While discussing the resolution, several speakers made it clear that, in accordance with the principles laid down at Nuremberg, defendants would not be able to avoid responsibility by arguing that they were “simply following orders.” Other speakers, such as the Spanish delegate, pointed out that establishing the tribunal was only a short-term ad hoc measure: a longer-term solution would be to create a permanent international criminal court with universal jurisdiction that could prosecute all grave breaches of international law.
On May 25, voting unanimously, the Security Council officially created the tribunal. According to the UN announcement, its headquarters will be in The Hague, but it is likely to set up courts in countries much closer to the former Yugoslavia.
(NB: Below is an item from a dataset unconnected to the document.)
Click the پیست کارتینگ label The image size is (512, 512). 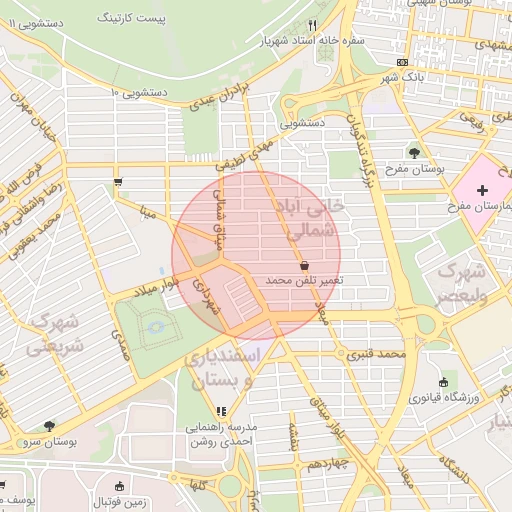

They will be able to impose prison terms but not to sentence anyone to death. The secretary-general of the UN has urged that those found guilty serve their sentences outside the former Yugoslavia and he has asked other countries to accept such prisoners.2
The new tribunal bears some resemblance to the original War Crimes Tribunal, which sat at Nuremberg in 1945 and 1946. But the Nuremberg court was created after the enemy had been defeated in a total war lasting almost six years. This court is being set up without the slightest intention of defeating and apprehending the criminals. Instead, UN officials in Belgrade continue to enjoy the hospitality of President Slobodan Miloević, a primary candidate for indictment in the proposed war crimes trial. What is more, the Serbian regime has, at least formally, become an ally of the United Nations in its attempt to persuade that other group of criminals, the Bosnian Serb leadership, to sign a peace agreement.
Telford Taylor reached the height of his career in a more resolute and less cynical world. One of the last surviving participants of the Nuremberg trials, he has had a distinguished career as a lawyer and as a leading member of the American prosecution at the first Nuremberg trial. Promoted to brigadier general, he subsequently served as chief prosecutor for the twelve other Nuremberg trials.3 During the last forty-odd years, he has been practicing and teaching law in New York City.
The Anatomy of the Nuremberg Trials describes both Taylor’s stay at Nuremberg and the activities of the judges, prosecutors, lawyers, interpreters, stenographers, researchers, reporters, secretaries, and hangers-on who made up the Allied contingent there. In occupied and devastated Germany they created for themselves, Taylor writes, a pleasant, “semi-colonial life-style,” on which he looks back with some nostalgia.